Gaillot was recruited in 1861 by Urbain Le Verrier , director of the Paris Observatory. His career was spent entirely in the Service des calculs (Bureau of computation), of which he became the head in 1873. Gaillot remained devoted to Le Verrier, even after the latter’s forced resignation (1870). In this way, he was able to complete the revision of Le Verrier’s planetary theories and was active in several geodetic campaigns.

Gaillot was appointed astronome adjoint in 1868 and astronome titulaire in 1874. When Moritz Löewy was chosen as the new director of the Paris Observatory, he called upon Gaillot to be his deputy director, a position Gaillot held until his retirement in 1903.
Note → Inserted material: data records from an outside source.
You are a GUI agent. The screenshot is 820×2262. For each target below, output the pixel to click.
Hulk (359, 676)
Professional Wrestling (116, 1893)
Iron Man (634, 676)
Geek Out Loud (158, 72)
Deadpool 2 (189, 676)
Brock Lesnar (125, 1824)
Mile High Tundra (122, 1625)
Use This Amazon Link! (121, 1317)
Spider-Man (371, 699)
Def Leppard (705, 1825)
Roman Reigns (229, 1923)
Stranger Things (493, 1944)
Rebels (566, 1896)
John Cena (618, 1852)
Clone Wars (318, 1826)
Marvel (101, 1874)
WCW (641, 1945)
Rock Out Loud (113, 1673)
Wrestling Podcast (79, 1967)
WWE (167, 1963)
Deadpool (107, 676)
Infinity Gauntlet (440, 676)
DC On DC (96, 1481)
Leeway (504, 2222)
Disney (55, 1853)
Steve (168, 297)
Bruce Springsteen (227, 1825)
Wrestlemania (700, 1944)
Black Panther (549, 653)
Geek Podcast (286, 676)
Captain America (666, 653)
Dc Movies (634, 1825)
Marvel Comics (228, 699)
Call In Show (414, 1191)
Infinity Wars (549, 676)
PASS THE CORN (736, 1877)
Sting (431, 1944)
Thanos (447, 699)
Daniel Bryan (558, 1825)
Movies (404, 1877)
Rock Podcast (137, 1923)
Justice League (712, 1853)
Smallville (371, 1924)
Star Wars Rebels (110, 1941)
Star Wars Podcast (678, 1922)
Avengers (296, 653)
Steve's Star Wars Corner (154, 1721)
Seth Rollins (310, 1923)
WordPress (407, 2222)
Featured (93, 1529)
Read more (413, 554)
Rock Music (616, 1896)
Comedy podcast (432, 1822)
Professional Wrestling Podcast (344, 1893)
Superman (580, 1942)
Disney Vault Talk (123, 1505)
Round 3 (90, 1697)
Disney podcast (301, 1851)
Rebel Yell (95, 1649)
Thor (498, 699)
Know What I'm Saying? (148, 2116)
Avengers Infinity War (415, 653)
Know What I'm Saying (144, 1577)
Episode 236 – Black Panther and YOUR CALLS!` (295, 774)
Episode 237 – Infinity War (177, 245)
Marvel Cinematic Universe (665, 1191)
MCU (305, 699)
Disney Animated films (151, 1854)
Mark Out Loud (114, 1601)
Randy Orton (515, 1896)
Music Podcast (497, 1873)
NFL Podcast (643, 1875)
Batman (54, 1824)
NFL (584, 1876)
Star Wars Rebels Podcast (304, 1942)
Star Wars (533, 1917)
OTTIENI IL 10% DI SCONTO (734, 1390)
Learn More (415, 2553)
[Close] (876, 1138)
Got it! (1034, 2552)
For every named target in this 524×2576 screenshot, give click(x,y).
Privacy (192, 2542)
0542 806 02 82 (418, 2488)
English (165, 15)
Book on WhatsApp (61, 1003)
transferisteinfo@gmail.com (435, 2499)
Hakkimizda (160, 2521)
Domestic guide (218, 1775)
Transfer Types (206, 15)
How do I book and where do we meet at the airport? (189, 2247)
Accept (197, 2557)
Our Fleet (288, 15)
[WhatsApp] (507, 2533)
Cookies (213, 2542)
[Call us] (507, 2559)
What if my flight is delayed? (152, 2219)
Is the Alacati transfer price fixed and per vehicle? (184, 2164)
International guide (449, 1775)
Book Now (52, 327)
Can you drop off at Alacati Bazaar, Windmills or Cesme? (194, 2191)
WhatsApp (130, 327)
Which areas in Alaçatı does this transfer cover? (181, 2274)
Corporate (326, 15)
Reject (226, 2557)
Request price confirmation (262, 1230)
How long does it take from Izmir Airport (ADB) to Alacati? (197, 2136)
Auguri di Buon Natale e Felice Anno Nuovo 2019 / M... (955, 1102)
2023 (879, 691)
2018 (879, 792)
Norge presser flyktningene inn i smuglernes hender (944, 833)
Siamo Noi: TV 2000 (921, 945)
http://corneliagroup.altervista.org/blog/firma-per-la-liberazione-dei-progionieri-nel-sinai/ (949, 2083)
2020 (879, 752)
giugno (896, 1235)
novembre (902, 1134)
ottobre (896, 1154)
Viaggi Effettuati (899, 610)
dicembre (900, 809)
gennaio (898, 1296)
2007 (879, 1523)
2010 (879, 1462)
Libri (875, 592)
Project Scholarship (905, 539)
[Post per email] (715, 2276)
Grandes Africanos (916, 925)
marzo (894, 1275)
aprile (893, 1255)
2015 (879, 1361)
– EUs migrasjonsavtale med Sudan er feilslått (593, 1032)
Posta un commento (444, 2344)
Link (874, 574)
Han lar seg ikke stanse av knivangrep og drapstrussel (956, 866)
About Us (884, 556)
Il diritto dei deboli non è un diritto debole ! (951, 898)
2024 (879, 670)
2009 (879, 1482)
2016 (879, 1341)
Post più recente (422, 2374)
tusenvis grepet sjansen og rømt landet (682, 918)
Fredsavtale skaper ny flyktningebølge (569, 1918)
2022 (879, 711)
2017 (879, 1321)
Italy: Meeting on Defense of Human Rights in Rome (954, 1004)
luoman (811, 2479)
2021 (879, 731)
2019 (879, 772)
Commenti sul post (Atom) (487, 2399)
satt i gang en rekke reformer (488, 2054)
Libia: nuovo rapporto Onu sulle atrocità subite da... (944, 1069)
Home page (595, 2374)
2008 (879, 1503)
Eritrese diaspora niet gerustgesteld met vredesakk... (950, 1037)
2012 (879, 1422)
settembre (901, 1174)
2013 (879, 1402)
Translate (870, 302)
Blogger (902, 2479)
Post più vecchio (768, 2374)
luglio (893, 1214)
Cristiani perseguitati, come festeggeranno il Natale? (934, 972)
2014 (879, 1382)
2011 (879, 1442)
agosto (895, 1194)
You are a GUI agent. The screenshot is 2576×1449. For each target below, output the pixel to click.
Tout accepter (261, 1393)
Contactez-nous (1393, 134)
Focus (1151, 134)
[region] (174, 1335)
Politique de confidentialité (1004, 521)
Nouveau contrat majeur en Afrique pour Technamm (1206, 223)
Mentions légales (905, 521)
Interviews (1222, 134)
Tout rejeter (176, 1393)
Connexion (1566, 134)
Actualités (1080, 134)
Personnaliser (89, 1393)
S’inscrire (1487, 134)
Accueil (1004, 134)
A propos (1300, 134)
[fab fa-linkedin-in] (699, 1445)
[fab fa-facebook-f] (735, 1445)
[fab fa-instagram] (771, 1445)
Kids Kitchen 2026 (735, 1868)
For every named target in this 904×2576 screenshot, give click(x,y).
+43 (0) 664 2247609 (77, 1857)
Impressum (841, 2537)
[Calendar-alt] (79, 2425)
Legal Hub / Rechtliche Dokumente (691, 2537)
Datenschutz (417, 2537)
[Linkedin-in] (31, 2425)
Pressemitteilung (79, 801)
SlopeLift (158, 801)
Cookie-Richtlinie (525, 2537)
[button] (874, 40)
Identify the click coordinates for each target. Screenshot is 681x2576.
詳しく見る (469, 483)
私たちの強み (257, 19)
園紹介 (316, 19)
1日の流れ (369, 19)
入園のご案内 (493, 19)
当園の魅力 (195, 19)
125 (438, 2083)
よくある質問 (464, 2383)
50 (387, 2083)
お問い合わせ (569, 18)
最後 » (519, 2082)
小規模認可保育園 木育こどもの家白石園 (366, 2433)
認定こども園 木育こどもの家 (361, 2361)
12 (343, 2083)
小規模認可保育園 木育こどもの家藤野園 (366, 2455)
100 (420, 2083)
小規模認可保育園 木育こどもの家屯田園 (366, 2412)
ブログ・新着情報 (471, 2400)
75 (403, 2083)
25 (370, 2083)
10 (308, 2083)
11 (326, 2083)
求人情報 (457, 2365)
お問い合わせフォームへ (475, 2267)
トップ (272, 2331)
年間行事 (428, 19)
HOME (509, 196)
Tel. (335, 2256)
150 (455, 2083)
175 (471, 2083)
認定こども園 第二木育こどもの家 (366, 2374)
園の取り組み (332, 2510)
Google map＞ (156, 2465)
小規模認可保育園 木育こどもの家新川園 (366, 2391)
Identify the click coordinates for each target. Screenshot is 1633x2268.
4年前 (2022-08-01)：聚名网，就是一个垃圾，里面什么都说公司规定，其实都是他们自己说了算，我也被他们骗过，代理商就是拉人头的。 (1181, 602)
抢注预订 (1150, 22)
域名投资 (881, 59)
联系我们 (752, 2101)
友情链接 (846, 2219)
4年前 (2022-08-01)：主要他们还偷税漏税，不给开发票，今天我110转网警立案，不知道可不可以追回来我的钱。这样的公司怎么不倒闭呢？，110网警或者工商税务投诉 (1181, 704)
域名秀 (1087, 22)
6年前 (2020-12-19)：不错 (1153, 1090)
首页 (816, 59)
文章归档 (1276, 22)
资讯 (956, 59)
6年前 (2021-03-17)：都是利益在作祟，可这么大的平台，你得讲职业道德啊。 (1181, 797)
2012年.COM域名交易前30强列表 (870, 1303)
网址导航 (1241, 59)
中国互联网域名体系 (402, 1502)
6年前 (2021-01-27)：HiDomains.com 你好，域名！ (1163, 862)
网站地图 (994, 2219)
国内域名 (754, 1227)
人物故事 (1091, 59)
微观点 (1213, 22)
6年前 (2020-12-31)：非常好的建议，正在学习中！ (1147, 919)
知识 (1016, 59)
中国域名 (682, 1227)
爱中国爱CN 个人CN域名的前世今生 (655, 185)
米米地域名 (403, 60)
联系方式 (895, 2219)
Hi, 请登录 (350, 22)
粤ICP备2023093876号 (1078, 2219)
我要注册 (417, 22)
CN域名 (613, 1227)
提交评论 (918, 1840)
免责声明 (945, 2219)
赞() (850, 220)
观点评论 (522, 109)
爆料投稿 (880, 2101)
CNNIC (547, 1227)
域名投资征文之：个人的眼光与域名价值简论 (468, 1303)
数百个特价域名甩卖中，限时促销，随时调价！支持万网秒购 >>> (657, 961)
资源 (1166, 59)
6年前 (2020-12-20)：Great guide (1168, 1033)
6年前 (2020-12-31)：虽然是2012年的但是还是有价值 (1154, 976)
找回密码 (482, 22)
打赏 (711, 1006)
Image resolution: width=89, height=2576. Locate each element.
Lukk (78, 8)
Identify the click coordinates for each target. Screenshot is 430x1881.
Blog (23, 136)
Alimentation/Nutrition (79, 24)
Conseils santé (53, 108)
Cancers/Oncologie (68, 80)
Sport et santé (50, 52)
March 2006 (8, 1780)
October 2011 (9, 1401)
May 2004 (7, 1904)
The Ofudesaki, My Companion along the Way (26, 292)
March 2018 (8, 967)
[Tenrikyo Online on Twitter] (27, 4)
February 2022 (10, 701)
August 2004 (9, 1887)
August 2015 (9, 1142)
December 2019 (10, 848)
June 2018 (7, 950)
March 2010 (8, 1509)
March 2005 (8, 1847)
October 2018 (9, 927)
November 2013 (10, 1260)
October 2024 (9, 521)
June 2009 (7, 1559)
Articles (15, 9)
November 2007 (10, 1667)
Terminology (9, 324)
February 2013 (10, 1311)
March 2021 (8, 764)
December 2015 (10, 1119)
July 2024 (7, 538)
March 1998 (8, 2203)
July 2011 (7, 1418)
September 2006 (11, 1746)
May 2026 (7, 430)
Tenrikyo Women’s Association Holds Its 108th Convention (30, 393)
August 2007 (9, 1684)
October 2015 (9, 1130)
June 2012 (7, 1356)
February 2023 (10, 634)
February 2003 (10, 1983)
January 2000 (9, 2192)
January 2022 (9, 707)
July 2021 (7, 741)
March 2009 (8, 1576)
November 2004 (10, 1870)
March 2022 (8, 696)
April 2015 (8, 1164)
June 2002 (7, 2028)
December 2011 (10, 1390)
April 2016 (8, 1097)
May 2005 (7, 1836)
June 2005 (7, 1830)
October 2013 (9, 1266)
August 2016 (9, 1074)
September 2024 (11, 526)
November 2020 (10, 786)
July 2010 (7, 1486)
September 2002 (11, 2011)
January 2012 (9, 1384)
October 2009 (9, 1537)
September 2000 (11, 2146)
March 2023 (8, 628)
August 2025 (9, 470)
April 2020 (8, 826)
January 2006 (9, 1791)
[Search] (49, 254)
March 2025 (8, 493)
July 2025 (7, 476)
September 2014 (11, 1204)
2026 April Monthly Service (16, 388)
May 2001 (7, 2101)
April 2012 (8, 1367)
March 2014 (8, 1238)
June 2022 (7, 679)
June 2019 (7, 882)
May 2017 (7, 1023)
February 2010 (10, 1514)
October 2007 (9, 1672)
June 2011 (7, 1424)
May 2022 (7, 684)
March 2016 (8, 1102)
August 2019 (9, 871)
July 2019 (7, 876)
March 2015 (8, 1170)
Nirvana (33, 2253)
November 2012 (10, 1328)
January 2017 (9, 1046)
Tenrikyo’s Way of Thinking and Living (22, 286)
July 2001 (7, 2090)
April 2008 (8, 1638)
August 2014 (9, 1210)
Another of Gaillot’s important contributions was his compilation of nearly 400,000 meridian observations of stars (gathered between 1837 and 1881) into the eight-volume Catalogue de lObservatoire de Paris (1887). He also served as editor of numerous volumes of the Annales de lObservatoire de Paris, founded by Le Verrier.

Gaillot, however, was chiefly engaged in the refinement of the orbits of the planets. These were successively introduced into the Connaissance des temps (the French nautical almanac) after 1864. Originally, the orbits of Jupiter, Saturn, Uranus, and Neptune displayed residuals on the order of 10 arc-seconds. By a laborious procedure, Gaillot successively derived new orbital elements and masses for these planets, whose final results differed by at most a few arc seconds. For example, Gaillot reduced the discrepancies in Saturn’s mass from one part in a hundred to one part in a thousand, as compared with modern values. Gaillot completed this work in 1913 when he was almost 80 years old.